**DOCUMENT SEGMENT**
==================================================
Six Zero Paddles EXPLAINED (introducing THE RUBY)

Will Chaing
Will Chaing
April 24, 2024

Paddles on paddles on paddles on paddle…Six Zero just released a new paddle called the Ruby which I will be covering a bit in this video but that is not the main purpose of this video. We are going to go over the Six Zero lineup so you can decide which of these paddles might be right for you, if you are looking to purchase one for yourself. 

I’m first going to be explaining the naming scheme a bit then go into how I would rank them in terms of performance. Stick around to the end to see which one I prefer out of the lineup.

Six Zero has 4 paddles right now that come in some differing variations. We got the Black Diamond, Double Black Diamond, Sapphire, and the Ruby. Aside from the Sapphire all these paddles come in a hybrid shape, that is 16.3 inches in length and 7.7 inches in width at its widest point. 

This shape is not fully elongated which I typically categorize at a 16.5in length or greater nor is it standard which for me means it’s less than 16 inches in length. The hybrid shape strikes the best balance of reach, speed, and maneuverability.


Let’s go over the Black Diamond first. I initially reviewed the Black Diamond awhile ago and I would categorize it as their power paddle. From what I understand it uses some fiberglass in its composite to give it that extra pop and power. I have noticed that the more recent Black Diamond batches I’ve played with are still plenty powerful, but don’t have the same pop as the ones I played with when they first released.

The Black Diamond only comes in a 16mm thickness but does have one more variation which is the Amethyst Purple Pro edition that is used by pro player Jaumie Martinez Vich. The only difference in this version is that it has a purple edge guard and comes in at an average static weight of 8.4 with a +/- 0.2 variance while the original comes in at an average static weight of 8.2 with the same 0.2 variance. The pro edition also comes in at $20 more at the time of recording this video.

So if any of you guys out there really want that purple edge guard with just a tad bit more weight you will have to go with the Pro option.

One last thing I want to mention is that the peel ply and grit on the current Black Diamonds are a little different than the Double Black Diamond series. The Black Diamond models use a far more rough texture and I think it’s a better performer overall when compared to the Double Black Diamond, which still uses the super fine peel ply texture. The fine texture gets better spin when you are allowed full swings from the baseline because I believe since the ball compresses more on impact due to the speed of the swing, the finer texture provides more surface area to be able to grab onto the ball and help generate more spin. However, when you are at the kitchen line and you are trying to flick and roll the ball over without the luxury of speed from a full groundstroke, I think the rougher texture gives you that extra bite you need on the ball to generate some of that spin. That’s just my theory and personal observation from playing with hundreds of paddles though.

With that being said I’m sure there is an optimal amount of roughness on these paddle faces that gives you the best performance from the back of the court to the no volley zone. I was also told by the team at Six Zero that they will be moving all their paddles to the rougher texture in the future. If you are worried it’s honestly not that big of a difference all these paddles get phenomenal spin.
==================================================
**STORED RECORDS**
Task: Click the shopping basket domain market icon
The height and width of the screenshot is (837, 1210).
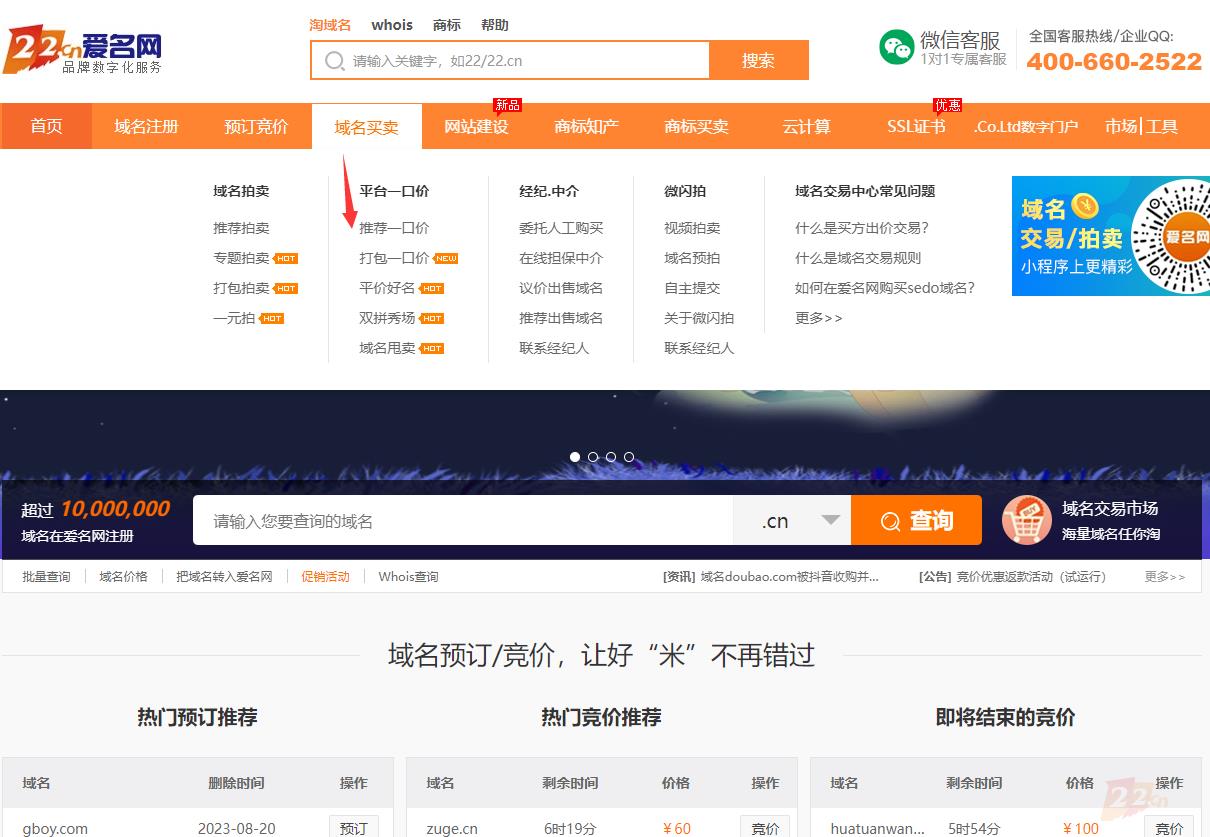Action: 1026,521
==================================================
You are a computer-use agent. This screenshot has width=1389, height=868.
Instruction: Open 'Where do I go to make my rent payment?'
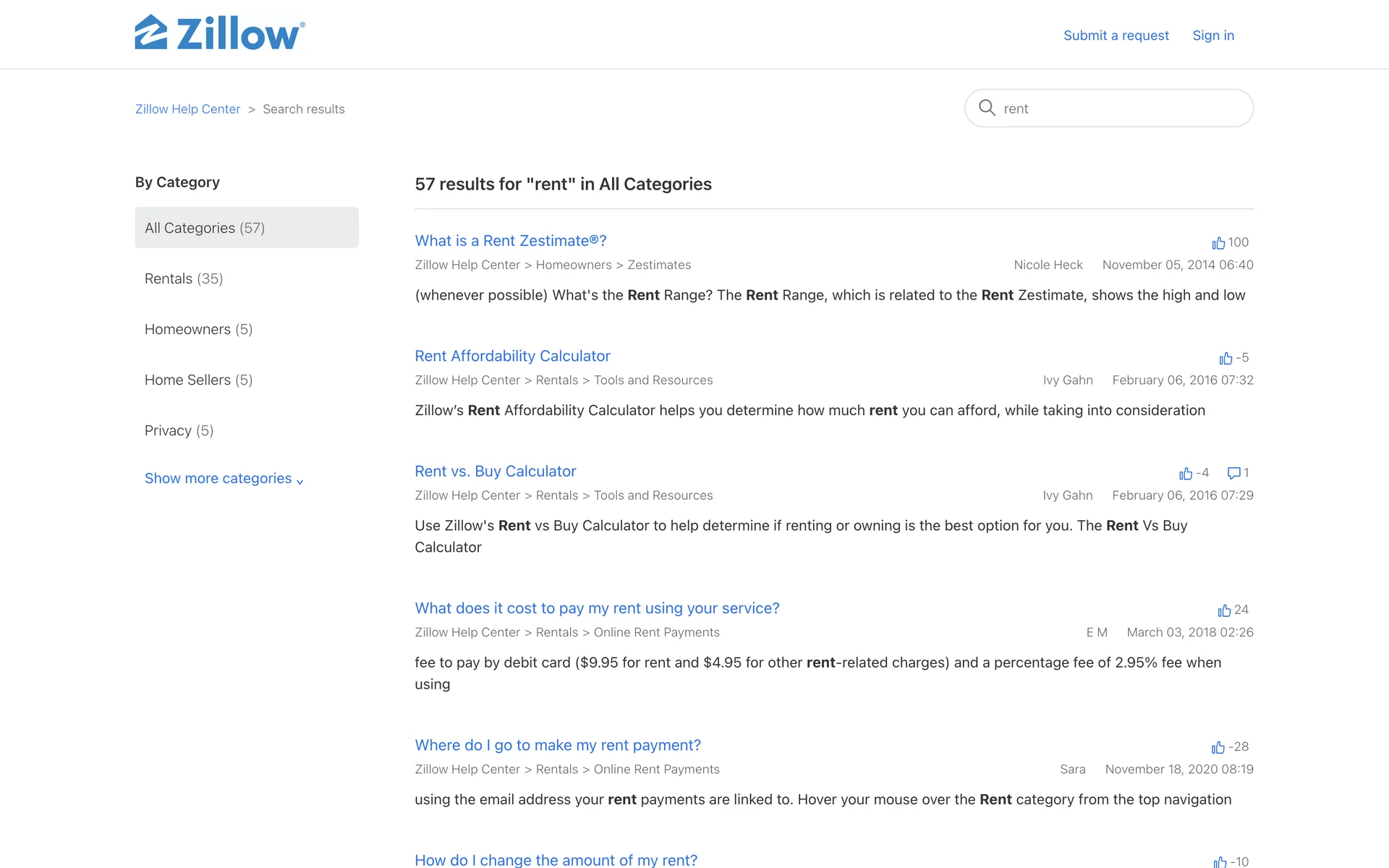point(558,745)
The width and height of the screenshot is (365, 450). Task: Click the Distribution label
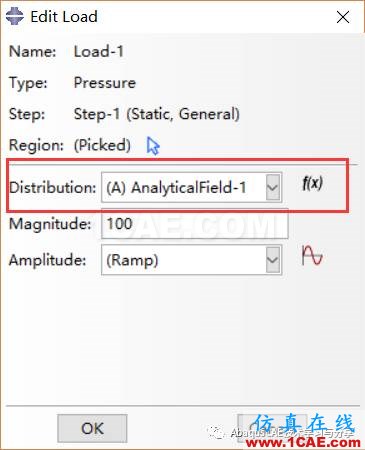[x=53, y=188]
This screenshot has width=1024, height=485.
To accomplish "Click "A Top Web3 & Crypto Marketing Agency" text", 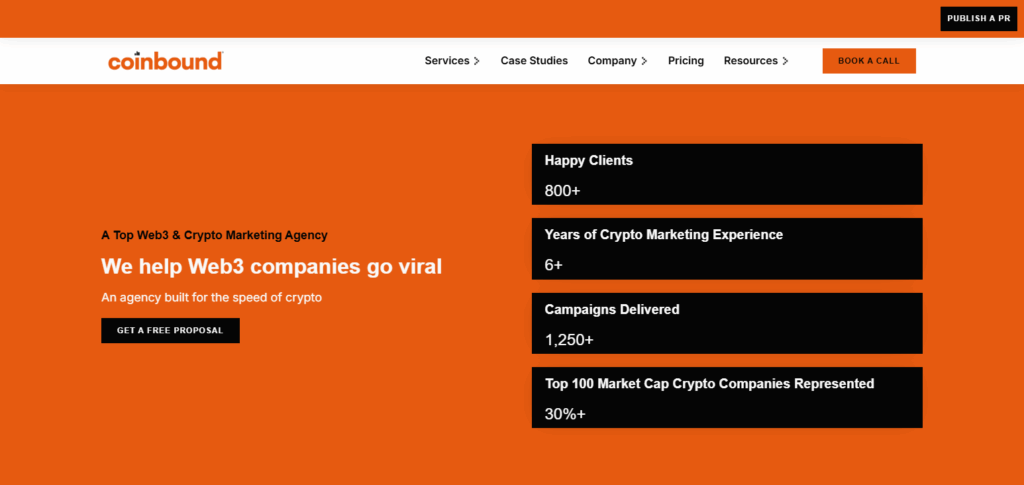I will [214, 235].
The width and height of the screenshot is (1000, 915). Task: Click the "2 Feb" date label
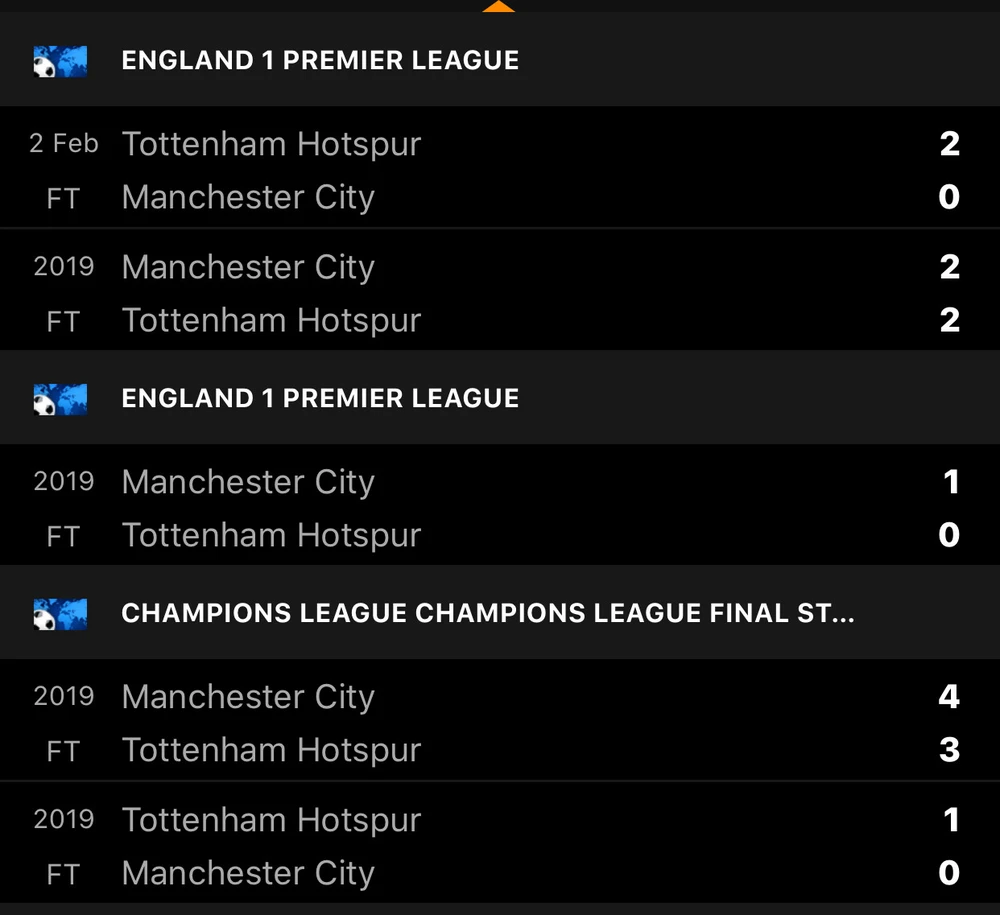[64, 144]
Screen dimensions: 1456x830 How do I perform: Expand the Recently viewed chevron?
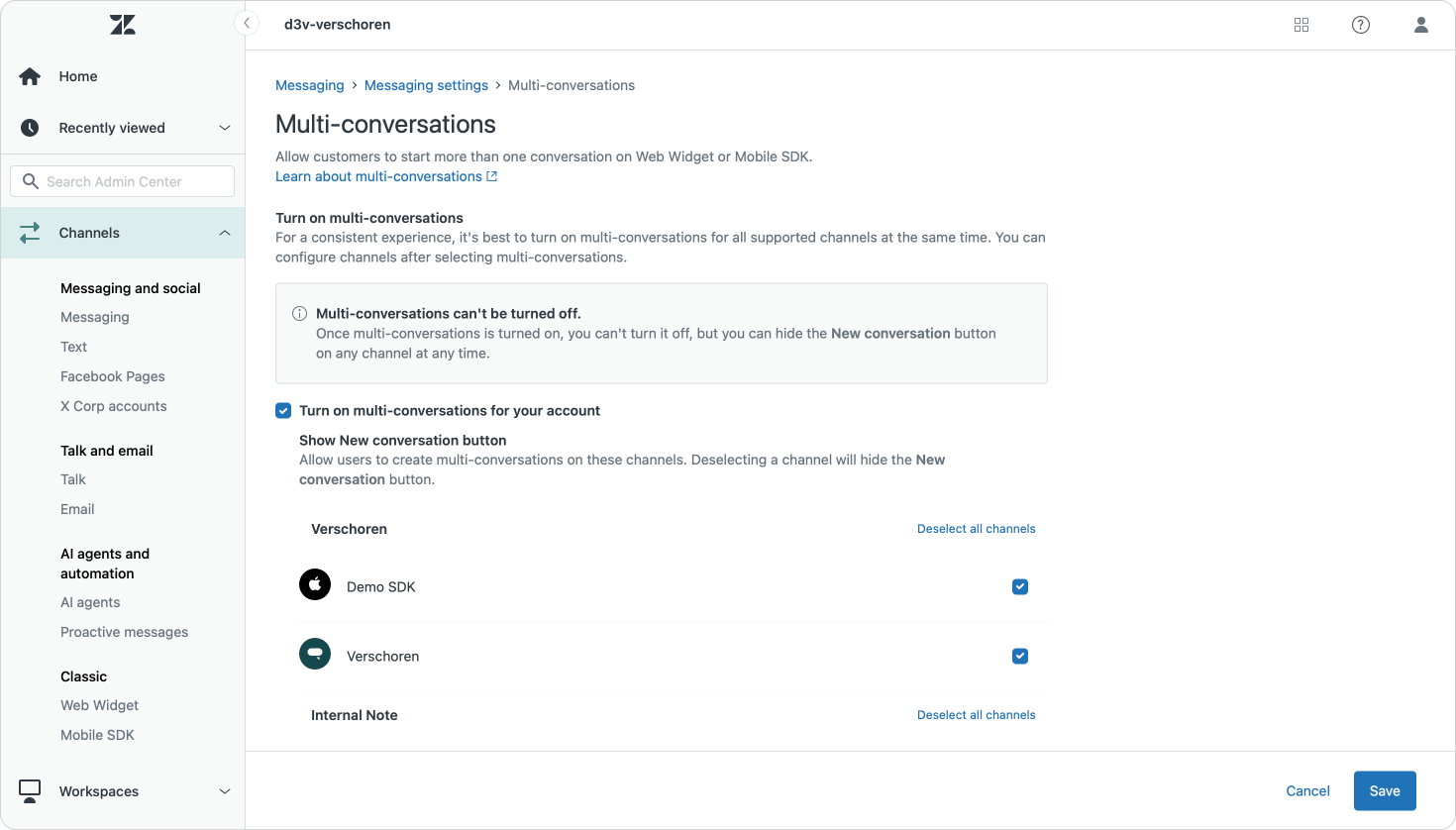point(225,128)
==================================================
List the four paddles that the Six Zero paddle article says the company currently offers.

**SOLUTION FOR THIS EXERCISE**
Black Diamond, Double Black Diamond, Sapphire, Ruby